**PROMPT**: Look below for the line containing "Screen dimensions: 355x181"; from there, print each line exactly up to and including the line containing "This screenshot has height=518, width=565.", and stop.

Stored dataset items
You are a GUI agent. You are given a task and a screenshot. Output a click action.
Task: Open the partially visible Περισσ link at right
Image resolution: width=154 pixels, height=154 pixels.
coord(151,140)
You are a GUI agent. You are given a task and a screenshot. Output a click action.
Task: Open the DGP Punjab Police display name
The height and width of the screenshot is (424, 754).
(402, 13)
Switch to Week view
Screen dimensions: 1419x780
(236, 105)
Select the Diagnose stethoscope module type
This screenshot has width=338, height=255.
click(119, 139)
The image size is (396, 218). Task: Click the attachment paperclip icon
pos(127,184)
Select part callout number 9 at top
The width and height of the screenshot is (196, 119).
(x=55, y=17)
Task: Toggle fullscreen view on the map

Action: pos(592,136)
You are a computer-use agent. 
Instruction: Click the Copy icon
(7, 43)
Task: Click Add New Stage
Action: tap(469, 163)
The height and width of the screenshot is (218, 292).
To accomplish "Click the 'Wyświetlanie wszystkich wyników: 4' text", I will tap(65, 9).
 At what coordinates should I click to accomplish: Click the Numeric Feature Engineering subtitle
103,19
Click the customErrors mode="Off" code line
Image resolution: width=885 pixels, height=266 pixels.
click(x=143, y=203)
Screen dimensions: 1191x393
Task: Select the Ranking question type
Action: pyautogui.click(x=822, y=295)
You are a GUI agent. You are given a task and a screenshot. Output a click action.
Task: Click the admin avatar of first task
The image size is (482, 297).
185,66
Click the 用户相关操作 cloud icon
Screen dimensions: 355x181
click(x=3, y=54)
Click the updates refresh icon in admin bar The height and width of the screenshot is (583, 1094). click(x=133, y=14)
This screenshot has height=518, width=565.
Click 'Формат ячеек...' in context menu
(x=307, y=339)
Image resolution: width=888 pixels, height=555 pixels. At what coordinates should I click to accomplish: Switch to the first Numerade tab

**SOLUTION FOR THIS TASK**:
Screen dimensions: 355x181
click(x=3, y=54)
Click the updates refresh icon in admin bar The height and width of the screenshot is (583, 1094). click(x=133, y=14)
This screenshot has height=518, width=565.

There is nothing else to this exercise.